**Stated problem A**
Copy out the entries word for word, from their first line through the line containing "Доставка (757, 1367)", with both of those lines included.
**Stated problem B**
Continue the mailing-list reply about the VFIO_IOMMU_SET_PASID_TABLE patch from the point where it stops.

━━ Source

Re: [PATCH v11 01/13] vfio: VFIO_IOMMU_SET_PASID_TABLE

From: Keqian Zhu
Date: Mon Feb 22 2021 - 07:55:20 EST


Hi Eric,

On 2021/2/22 18:53, Auger Eric wrote:
> Hi Keqian,
>
> On 2/2/21 1:34 PM, Keqian Zhu wrote:
>> Hi Eric,
>>
>> On 2020/11/16 19:00, Eric Auger wrote:
>>> From: "Liu, Yi L" <yi.l.liu@xxxxxxxxxxxxxxx>
>>>
>>> This patch adds an VFIO_IOMMU_SET_PASID_TABLE ioctl
>>> which aims to pass the virtual iommu guest configuration
>>> to the host. This latter takes the form of the so-called
>>> PASID table.
>>>
>>> Signed-off-by: Jacob Pan <jacob.jun.pan@xxxxxxxxxxxxxxx>
>>> Signed-off-by: Liu, Yi L <yi.l.liu@xxxxxxxxxxxxxxx>
>>> Signed-off-by: Eric Auger <eric.auger@xxxxxxxxxx>
>>>
>>> ---
>>> v11 -> v12:
>>> - use iommu_uapi_set_pasid_table
>>> - check SET and UNSET are not set simultaneously (Zenghui)
>>>
>>> v8 -> v9:
>>> - Merge VFIO_IOMMU_ATTACH/DETACH_PASID_TABLE into a single
>>> VFIO_IOMMU_SET_PASID_TABLE ioctl.
>>>
>>> v6 -> v7:
>>> - add a comment related to VFIO_IOMMU_DETACH_PASID_TABLE
>>>
>>> v3 -> v4:
>>> - restore ATTACH/DETACH
>>> - add unwind on failure
>>>
>>> v2 -> v3:
>>> - s/BIND_PASID_TABLE/SET_PASID_TABLE
>>>
>>> v1 -> v2:
>>> - s/BIND_GUEST_STAGE/BIND_PASID_TABLE
>>> - remove the struct device arg
>>> ---
>>> drivers/vfio/vfio_iommu_type1.c | 65 +++++++++++++++++++++++++++++++++
>>> include/uapi/linux/vfio.h | 19 ++++++++++
>>> 2 files changed, 84 insertions(+)

━━━━
━━ Material for this exercise

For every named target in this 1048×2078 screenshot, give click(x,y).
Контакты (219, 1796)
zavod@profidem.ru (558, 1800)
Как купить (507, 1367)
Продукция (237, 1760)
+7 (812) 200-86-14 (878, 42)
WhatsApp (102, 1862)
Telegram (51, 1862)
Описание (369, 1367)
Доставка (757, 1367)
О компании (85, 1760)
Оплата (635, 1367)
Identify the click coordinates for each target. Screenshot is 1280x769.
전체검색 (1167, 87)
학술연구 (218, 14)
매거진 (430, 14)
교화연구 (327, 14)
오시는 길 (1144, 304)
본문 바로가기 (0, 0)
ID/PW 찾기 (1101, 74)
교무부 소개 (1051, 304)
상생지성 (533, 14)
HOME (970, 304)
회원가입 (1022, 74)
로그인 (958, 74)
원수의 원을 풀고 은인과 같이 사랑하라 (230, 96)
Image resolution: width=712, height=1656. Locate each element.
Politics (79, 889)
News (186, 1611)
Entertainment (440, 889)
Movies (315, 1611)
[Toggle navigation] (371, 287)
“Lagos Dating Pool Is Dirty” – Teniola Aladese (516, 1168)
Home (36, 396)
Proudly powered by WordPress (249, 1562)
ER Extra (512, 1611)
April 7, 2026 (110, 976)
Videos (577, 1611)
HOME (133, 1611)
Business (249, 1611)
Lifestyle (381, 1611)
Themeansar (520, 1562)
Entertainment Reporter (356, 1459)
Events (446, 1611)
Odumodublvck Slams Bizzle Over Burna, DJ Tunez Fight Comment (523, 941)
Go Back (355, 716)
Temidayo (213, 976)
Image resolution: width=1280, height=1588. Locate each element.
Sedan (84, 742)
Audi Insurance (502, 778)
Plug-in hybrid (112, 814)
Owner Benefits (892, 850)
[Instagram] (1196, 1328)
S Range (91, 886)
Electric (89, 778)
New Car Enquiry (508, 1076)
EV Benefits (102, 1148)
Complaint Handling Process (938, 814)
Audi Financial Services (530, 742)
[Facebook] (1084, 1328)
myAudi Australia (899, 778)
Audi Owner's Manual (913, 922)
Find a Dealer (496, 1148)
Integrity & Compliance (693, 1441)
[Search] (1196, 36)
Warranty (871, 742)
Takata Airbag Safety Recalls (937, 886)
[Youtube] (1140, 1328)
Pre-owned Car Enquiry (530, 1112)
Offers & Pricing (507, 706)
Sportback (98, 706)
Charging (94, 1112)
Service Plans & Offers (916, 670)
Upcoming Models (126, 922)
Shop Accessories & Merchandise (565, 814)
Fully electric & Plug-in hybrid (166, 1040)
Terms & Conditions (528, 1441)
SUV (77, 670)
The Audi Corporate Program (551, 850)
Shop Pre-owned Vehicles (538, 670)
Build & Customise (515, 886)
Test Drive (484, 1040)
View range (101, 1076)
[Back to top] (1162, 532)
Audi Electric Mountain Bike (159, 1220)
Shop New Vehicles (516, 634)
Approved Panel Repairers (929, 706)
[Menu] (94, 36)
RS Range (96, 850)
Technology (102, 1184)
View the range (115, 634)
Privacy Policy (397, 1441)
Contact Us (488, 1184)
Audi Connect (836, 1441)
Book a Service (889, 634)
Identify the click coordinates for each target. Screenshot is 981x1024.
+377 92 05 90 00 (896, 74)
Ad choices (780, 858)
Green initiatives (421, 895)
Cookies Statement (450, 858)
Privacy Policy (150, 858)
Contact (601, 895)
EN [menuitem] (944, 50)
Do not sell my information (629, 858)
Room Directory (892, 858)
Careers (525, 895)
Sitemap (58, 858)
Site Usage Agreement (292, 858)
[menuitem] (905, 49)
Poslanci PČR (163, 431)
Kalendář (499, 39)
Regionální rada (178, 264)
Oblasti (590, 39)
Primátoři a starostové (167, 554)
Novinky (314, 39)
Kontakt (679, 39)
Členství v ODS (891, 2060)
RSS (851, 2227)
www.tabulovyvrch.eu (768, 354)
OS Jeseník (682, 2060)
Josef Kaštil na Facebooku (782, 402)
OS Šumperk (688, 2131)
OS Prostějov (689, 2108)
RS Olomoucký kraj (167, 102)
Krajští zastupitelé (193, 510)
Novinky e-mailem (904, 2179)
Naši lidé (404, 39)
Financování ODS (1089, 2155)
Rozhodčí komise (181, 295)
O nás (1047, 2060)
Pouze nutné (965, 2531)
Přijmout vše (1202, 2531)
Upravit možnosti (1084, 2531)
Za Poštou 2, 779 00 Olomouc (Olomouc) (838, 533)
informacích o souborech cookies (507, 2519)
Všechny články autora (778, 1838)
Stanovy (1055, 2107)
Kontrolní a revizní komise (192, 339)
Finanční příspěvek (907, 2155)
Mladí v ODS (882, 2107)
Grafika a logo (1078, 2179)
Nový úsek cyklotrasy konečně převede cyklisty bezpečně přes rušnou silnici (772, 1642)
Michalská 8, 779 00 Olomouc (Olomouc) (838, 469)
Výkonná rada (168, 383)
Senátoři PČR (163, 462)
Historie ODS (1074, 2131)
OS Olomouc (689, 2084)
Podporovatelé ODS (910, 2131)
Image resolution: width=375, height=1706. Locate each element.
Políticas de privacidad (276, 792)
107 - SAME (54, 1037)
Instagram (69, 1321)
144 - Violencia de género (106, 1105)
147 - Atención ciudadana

━━━━

**Task response A**
For every named target in this 1048×2078 screenshot, give click(x,y).
Контакты (219, 1796)
zavod@profidem.ru (558, 1800)
Как купить (507, 1367)
Продукция (237, 1760)
+7 (812) 200-86-14 (878, 42)
WhatsApp (102, 1862)
Telegram (51, 1862)
Описание (369, 1367)
Доставка (757, 1367)

**Task response B**
>>>
>>> diff --git a/drivers/vfio/vfio_iommu_type1.c b/drivers/vfio/vfio_iommu_type1.c
>>> index 67e827638995..87ddd9e882dc 100644
>>> --- a/drivers/vfio/vfio_iommu_type1.c
>>> +++ b/drivers/vfio/vfio_iommu_type1.c
>>> @@ -2587,6 +2587,41 @@ static int vfio_iommu_iova_build_caps(struct vfio_iommu *iommu,
>>> return ret;
>>> }
>>>
>>> +static void
>>> +vfio_detach_pasid_table(struct vfio_iommu *iommu)
>>> +{
>>> + struct vfio_domain *d;
>>> +
>>> + mutex_lock(&iommu->lock);
>>> + list_for_each_entry(d, &iommu->domain_list, next)
>>> + iommu_detach_pasid_table(d->domain);
>>> +
>>> + mutex_unlock(&iommu->lock);
>>> +}
>>> +
>>> +static int
>>> +vfio_attach_pasid_table(struct vfio_iommu *iommu, unsigned long arg)
>>> +{
>>> + struct vfio_domain *d;
>>> + int ret = 0;
>>> +
>>> + mutex_lock(&iommu->lock);
>>> +
>>> + list_for_each_entry(d, &iommu->domain_list, next) {
>>> + ret = iommu_uapi_attach_pasid_table(d->domain, (void __user *)arg);
>> This design is not very clear to me. This assumes all iommu_domains share the same pasid table.
>>
>> As I understand, it's reasonable when there is only one group in the domain, and only one domain in the vfio_iommu.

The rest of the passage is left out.